L’11 settembre di due anni fa Claudio Campiti entrò in un gazebo a Fidene e sparò alle persone presenti ad una riunione condominiale, uccidendone quattro. L’incredibile svolta
Due anni fa, l’11 settembre del 2022, Claudio Campiti arrivò armato nel gazebo di un bar a Fidene, in via Monte Gilberto, al confine con Colle Salario. All’interno del locale era in corso una riunione di condominio. Campiti estrasse improvvisamente un’arma da fuoco e iniziò a sparare all’impazzata contro le persone presenti, uccidendone quattro.
A due anni di distanza, il processo ha vissuto una giornata molto intensa: nel corso dell’ultima udienza, Campiti si è presentato a sorpresa ed ha letto un lungo memoriale, provando a spiegare i motivi di un gesto ancora oggi poco chiaro e che gli inquirenti hanno evidenziato come “aggravato dalla premeditazione e dai futili motivi”.
Strage di Fidene, la ricostruzione
Nel mirino, oltre all’esecutore del folle gesto, anche i responsabili del Poligono del tiro a segno nazionale di Tor di Quinto: luogo dal quale Campiti aveva sottratto (senza alcun controllo) l’arma con la quale ha aperto il fuoco. Il cinquantottenne, aveva noleggiato una pistola semiautomatica nel poligono dove era socio e si è poi presentato sul luogo del delitto.
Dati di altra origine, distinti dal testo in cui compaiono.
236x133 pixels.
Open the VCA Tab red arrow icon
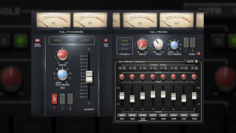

Una volta entrato nel gazebo, ha iniziato ad aprire il fuoco sui presenti, uccidendo quattro persone: Nicoletta Golisano, Elisabetta Silenzi, Sabina Sperandio e Fabiana De Angelis. Erano socie del consorzio immobiliare ‘Valleverde’, con sede in provincia di Rieti. Durante l’udienza sono stati ascoltati, tra gli altri il Prefetto di Roma, Lamberto Giannini, all’epoca dei fatti, capo della Polizia di Stato e il questore di Roma, Carmine Belfiore.
A Claudio Campiti vengono contestate le accuse di omicidio aggravato dalla premeditazione e dai futili motivi per la morte delle sue quattro vittime, e anche l’accusa di tentato omicidio di altre cinque persone sedute al tavolo del consiglio di amministrazione del consorzio e di lesioni personali derivate dal trauma psicologico subito dai sopravvissuti. Imputati nel processo anche il presidente della sezione tiro a segno nazionale di Roma e un dipendente addetto al locale dell’armeria del poligono di tiro di Tor di Quinto, dove Campiti prese l’arma utilizzata poi per compiere la strage, accusati, invece, di omissioni sul controllo e la vigilanza sulle armi.
La lettera di Campiti: “Ecco perchè ho sparato a Fidene”
Il cinquantottenne si è presentato a sorpresa di fronte ai giudici e alla giuria popolare della Corte d’Assise di Roma e attraverso il suo legale, ha prodotto e letto una memoria davanti. “Al fine di chiarire meglio il mio gesto chiedo di chiamare anche i sindaci di Ascrea e Rocca Sinibalda e il loro prefetto. Poi domando quanti anni devono durare i lavori, quando secondo il comune di Rieti devono durare massimo 5 o 10 anni e non mezzo secolo trasformandosi in un’associazione a delinquere come ha affermato personalmente a me un magistrato”.
Il questore della Capitale, Carmine Belfiore, ascoltato come teste ha spiegato: “Quando avvenne la strage a Fidene mi ero insediato da pochissimi giorni, forse cinque. Dopo la sparatoria verificammo che al poligono di Tor di Quinto c’erano già stati incidenti e criticità e decidemmo di compiere accertamenti su tutti i poligoni di tiro ed emersero molte situazioni di irregolarità, tanto che effettuammo diverse sanzioni e alcune strutture furono chiuse e risultò evidente che a Tor di Quinto l’organizzazione di come venivano distribuite armi e munizioni non andava bene”.
Come detto, nel mirino dei giudici ci sono il presidente della Sezione Tiro a Segno Nazionale di Roma e l’addetto all’ armeria del poligono di tiro di Tor di Quinto, dove Campiti noleggiò l’arma. Per quanto riguarda le segnalazioni inviate via Pec dal commissariato di Ponte Milvio sulle falle della sicurezza del poligono, Belfiore ha spiegato di aver “disposto un’indagine amministrativa per capire cosa non ha funzionato”. Ascoltato come teste in aula, il prefetto di Roma, Lamberto Giannini ed ex capo della polizia di Stato, all’epoca dei fatti, ha spiegato: “E’ stata una vicenda di una gravità inaudita” e ha poi aggiunto che la Questura di Rieti aveva negato a Campiti il porto d’armi.